= TASK DESCRIPTION =
Instruction for the entries that follow: retype exactly the lines from the line with "Where should I click to: Open the File menu?" to the line with "Task: Click the first product box thumbnail", both included, and omit all others.

--------------------------------------------------

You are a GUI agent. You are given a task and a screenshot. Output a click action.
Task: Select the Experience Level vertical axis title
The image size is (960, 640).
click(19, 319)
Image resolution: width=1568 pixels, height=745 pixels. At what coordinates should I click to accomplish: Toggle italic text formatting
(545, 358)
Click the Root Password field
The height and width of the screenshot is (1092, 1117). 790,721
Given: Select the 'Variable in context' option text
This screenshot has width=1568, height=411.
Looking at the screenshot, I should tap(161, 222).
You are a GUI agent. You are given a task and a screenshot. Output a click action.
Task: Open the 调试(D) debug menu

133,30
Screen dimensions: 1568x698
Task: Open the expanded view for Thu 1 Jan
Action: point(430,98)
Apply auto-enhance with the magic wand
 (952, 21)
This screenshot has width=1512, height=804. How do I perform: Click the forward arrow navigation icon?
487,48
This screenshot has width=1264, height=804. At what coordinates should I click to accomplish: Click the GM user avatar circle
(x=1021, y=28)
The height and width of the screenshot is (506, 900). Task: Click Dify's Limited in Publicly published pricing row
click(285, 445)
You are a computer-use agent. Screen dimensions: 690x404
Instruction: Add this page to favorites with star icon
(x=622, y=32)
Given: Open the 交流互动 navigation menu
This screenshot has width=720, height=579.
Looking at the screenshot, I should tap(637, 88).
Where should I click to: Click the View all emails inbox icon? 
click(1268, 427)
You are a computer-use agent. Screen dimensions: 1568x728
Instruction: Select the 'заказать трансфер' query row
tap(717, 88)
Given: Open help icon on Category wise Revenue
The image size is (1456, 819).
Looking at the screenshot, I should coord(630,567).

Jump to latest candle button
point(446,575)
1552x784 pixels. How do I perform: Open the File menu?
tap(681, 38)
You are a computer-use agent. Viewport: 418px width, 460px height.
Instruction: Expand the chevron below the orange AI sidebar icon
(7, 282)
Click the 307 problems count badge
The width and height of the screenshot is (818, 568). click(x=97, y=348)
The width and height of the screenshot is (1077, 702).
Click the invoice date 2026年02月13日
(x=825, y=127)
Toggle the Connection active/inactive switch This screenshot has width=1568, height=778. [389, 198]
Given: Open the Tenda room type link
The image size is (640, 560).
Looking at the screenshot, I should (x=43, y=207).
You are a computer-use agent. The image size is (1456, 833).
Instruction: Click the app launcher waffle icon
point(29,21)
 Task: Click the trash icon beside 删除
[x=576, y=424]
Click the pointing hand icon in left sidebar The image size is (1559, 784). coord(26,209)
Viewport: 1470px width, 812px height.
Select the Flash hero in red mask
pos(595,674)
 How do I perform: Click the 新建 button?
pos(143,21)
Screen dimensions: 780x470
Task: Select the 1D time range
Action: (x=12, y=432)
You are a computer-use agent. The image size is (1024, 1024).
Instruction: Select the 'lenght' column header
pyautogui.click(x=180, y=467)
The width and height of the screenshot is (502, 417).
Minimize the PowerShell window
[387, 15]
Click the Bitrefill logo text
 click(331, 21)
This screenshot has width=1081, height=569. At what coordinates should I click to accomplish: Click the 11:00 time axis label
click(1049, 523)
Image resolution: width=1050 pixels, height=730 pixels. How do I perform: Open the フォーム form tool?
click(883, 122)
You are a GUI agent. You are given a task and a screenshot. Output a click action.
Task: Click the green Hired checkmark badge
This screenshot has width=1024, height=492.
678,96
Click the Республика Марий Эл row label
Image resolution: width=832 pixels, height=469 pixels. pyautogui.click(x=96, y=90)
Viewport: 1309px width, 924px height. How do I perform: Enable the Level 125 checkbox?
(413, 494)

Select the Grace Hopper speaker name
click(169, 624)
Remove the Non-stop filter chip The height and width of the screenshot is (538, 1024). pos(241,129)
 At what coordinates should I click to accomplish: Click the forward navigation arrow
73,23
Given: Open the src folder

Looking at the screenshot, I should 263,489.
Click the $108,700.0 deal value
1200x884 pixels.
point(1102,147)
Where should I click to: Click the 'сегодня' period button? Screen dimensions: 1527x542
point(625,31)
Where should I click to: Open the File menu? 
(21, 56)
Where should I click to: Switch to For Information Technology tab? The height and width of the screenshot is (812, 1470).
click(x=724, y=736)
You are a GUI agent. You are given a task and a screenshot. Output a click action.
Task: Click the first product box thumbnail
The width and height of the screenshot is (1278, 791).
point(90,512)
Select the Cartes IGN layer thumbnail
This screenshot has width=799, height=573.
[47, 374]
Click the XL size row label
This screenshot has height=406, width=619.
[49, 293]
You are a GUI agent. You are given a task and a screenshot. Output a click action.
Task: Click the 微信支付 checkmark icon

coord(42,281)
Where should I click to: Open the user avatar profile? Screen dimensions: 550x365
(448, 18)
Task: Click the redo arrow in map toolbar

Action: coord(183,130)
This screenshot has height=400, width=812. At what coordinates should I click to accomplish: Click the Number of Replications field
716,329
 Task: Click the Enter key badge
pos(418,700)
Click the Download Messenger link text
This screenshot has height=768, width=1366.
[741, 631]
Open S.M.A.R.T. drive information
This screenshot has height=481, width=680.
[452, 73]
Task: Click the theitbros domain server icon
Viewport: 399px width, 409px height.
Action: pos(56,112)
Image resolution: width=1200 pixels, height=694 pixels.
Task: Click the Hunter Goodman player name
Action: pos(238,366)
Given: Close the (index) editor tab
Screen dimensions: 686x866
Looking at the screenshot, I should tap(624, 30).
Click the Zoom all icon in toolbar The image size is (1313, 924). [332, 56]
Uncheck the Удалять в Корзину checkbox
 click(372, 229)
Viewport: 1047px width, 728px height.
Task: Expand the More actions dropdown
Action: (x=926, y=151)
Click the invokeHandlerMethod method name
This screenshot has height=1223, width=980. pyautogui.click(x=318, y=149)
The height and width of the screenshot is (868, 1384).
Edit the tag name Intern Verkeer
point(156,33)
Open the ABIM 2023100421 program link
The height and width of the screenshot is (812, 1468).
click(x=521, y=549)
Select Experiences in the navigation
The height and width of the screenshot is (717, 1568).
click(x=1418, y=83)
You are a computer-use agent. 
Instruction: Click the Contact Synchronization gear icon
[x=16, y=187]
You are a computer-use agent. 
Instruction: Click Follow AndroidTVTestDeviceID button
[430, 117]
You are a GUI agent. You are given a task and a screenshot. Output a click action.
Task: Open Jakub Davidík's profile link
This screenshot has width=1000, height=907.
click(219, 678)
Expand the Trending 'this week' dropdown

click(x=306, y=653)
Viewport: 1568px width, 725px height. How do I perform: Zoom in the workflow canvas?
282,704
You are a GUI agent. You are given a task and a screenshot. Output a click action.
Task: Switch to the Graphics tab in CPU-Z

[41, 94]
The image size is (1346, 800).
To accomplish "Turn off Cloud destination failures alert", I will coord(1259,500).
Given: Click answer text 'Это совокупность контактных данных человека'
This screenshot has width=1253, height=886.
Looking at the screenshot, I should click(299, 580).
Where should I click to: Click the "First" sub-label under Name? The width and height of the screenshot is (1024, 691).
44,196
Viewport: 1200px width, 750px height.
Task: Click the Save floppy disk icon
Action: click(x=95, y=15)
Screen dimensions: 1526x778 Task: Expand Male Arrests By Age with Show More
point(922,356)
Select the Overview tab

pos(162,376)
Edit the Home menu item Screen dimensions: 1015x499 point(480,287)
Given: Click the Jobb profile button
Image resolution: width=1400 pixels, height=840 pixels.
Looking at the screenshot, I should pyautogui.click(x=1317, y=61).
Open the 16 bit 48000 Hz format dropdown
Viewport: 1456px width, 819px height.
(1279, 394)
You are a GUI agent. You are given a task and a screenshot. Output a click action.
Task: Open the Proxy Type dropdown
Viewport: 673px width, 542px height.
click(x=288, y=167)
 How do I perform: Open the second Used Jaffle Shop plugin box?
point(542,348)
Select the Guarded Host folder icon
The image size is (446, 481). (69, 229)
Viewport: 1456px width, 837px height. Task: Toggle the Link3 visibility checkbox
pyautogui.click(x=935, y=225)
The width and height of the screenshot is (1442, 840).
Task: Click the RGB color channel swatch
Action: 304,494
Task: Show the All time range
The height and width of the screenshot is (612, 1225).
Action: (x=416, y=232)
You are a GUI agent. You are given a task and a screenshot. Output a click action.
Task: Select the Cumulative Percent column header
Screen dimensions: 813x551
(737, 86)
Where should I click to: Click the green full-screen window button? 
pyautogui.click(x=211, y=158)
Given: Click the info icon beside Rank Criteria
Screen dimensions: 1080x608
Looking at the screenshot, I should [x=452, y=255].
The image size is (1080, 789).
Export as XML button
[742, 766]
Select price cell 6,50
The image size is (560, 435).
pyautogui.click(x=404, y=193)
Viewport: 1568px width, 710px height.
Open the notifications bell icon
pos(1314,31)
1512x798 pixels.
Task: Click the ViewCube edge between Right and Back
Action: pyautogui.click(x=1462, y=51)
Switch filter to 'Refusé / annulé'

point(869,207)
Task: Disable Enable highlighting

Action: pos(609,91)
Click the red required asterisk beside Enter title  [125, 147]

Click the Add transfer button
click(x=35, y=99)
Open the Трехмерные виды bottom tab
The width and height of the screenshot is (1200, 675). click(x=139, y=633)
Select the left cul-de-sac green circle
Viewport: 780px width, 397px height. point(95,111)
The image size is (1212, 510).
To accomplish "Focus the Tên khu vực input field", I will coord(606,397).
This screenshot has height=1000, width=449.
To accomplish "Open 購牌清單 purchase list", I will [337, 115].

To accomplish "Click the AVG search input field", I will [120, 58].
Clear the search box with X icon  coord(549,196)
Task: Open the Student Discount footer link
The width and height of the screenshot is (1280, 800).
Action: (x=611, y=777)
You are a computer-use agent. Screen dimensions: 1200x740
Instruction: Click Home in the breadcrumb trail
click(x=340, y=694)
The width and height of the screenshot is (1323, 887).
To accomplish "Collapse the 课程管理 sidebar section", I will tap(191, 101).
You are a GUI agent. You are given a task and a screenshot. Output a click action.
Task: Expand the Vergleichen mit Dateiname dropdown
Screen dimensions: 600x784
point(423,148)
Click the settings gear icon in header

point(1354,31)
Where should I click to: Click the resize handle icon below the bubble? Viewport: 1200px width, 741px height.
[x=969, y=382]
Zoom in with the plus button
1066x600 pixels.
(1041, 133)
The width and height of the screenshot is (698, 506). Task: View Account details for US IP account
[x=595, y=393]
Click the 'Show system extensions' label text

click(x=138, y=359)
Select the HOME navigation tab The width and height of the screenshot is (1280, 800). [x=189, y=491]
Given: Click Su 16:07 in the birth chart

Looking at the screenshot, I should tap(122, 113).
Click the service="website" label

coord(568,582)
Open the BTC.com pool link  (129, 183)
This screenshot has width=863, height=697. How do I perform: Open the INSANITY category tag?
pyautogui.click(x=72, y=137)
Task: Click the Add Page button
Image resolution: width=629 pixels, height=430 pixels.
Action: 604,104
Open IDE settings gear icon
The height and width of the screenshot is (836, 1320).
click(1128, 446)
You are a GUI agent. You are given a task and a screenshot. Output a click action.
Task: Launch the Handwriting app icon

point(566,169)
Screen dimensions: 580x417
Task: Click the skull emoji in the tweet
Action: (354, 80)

--------------------------------------------------

= FINISHED TASK =
Where should I click to: Open the File menu? 
(21, 56)
Where should I click to: Switch to For Information Technology tab? The height and width of the screenshot is (812, 1470).
click(x=724, y=736)
You are a GUI agent. You are given a task and a screenshot. Output a click action.
Task: Click the first product box thumbnail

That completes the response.